▶ BRIEF: In the records below, repeat word for word only the lines starting at the one that contains "Given: Click Demander au vendeur link" and ending at the one that contains "Task: Tap the 2.08 odds value", pictures excluded.

▶ MATERIAL FOR THIS TASK:
- - -
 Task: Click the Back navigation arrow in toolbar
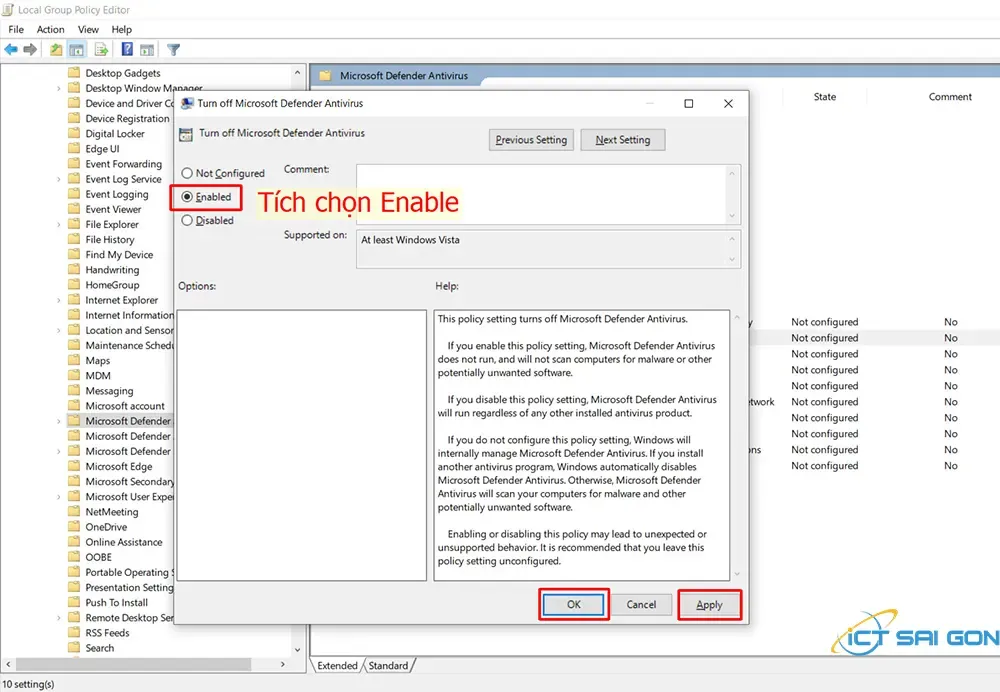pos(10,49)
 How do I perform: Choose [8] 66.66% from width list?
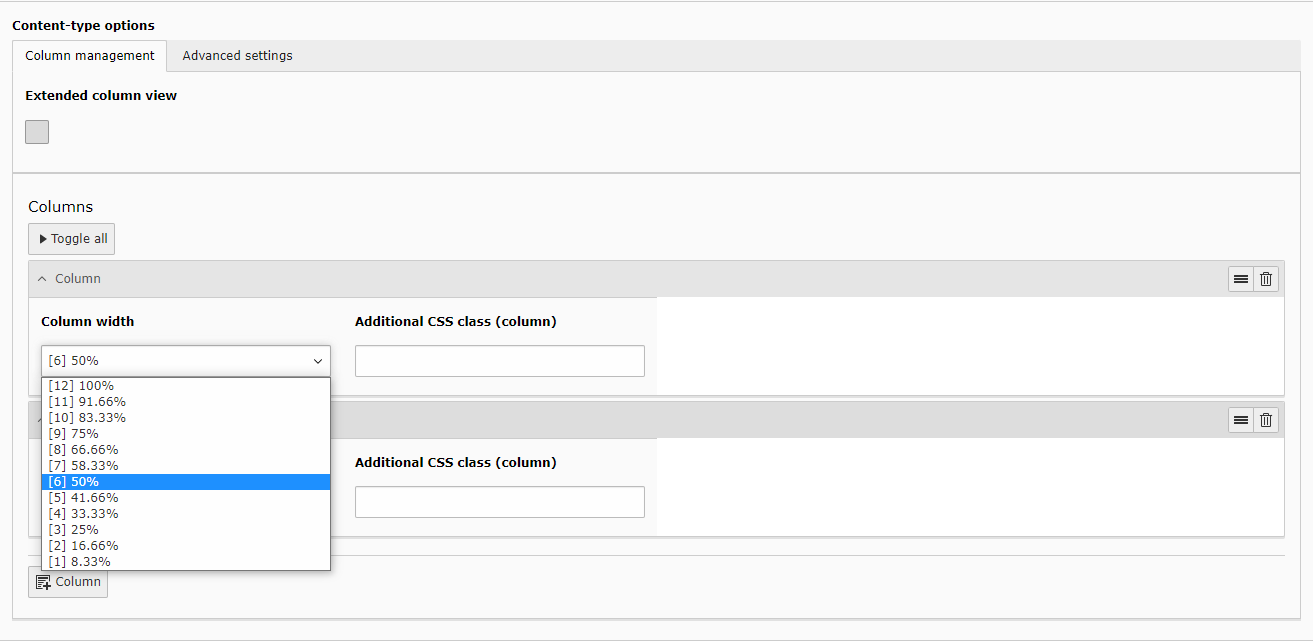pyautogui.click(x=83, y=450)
- - -
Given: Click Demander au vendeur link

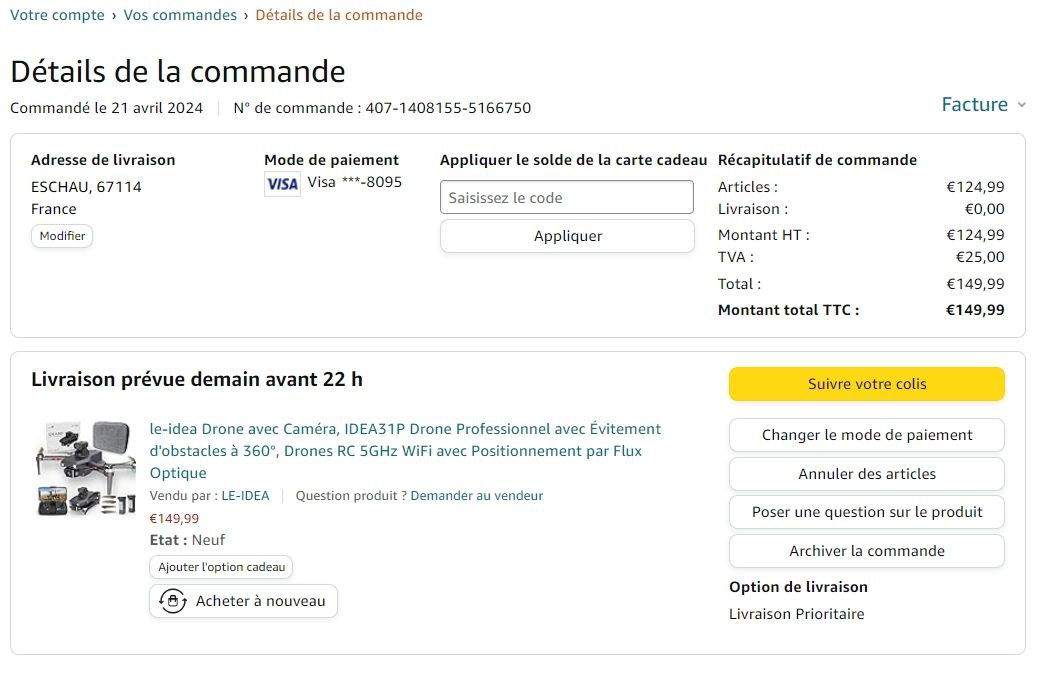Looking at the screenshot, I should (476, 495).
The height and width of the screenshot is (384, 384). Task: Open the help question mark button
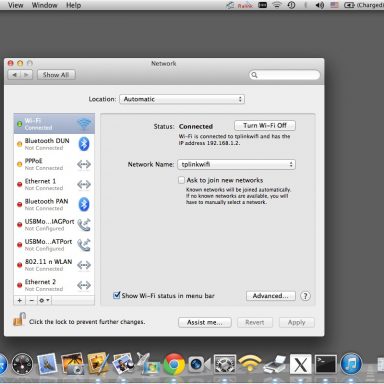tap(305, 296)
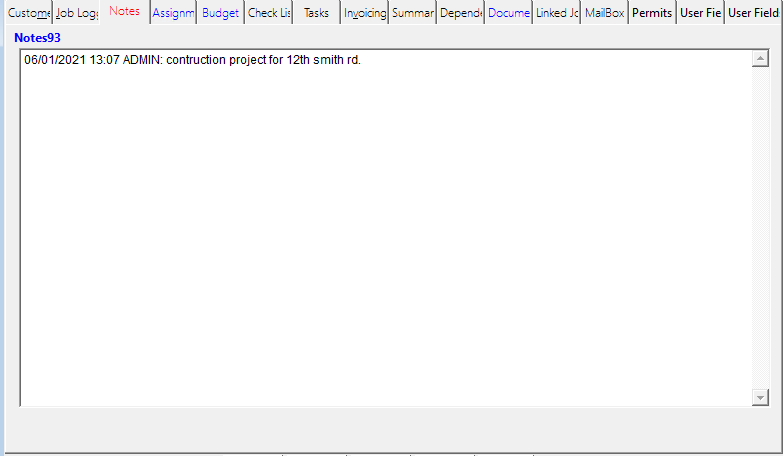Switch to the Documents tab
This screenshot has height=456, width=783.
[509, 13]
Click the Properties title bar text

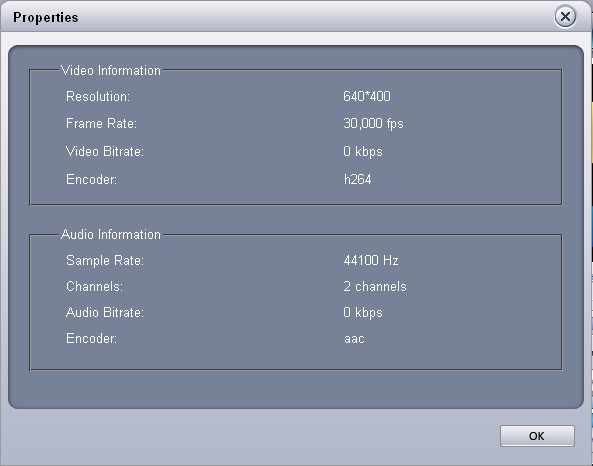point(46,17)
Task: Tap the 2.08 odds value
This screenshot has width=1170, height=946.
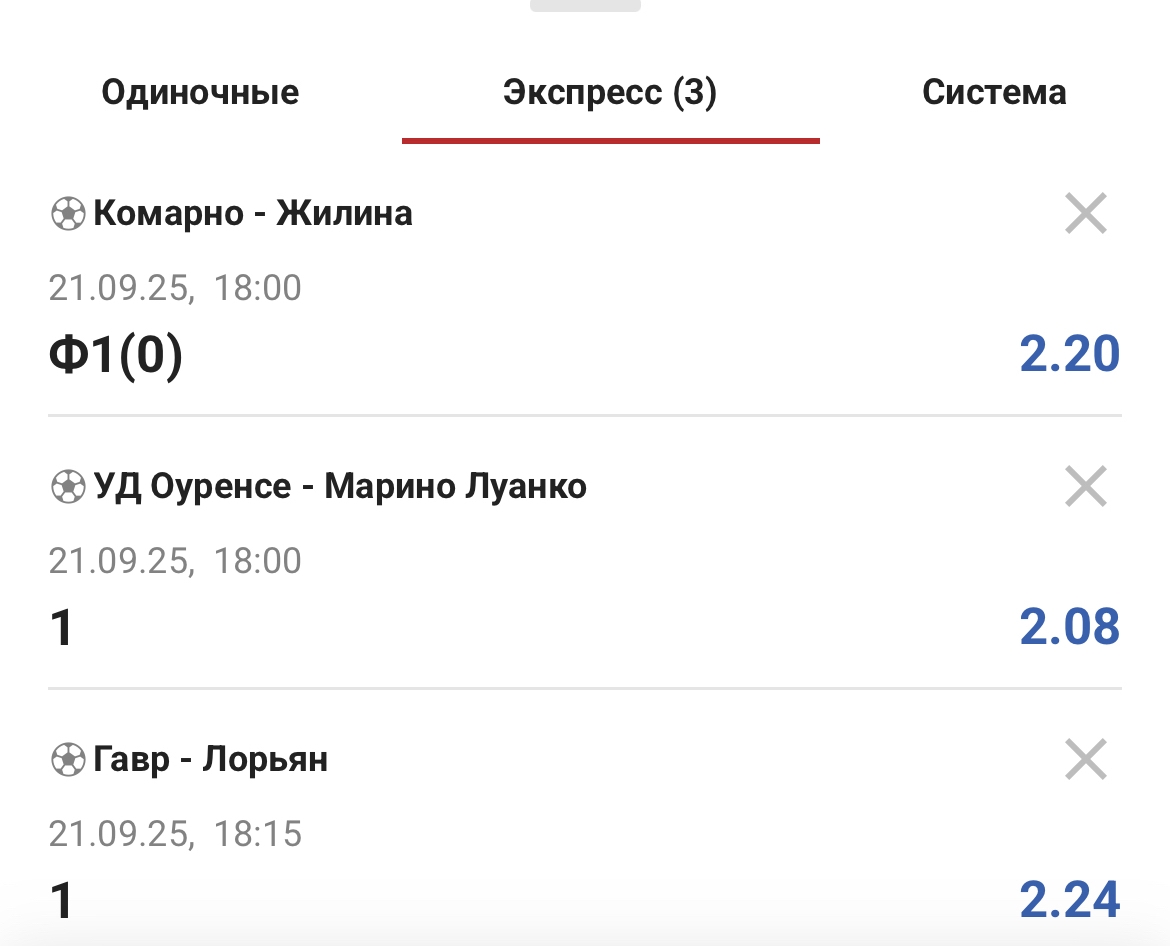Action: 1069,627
- - -
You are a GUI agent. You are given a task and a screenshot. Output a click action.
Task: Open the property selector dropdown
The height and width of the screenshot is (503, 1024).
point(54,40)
- - -
▶ ANSWER SPACE:
Given: Click Demander au vendeur link

Looking at the screenshot, I should (476, 495).
The height and width of the screenshot is (384, 384). Task: Open the help question mark button
tap(305, 296)
Switch to the Documents tab
This screenshot has height=456, width=783.
[509, 13]
Click the Properties title bar text

point(46,17)
Task: Tap the 2.08 odds value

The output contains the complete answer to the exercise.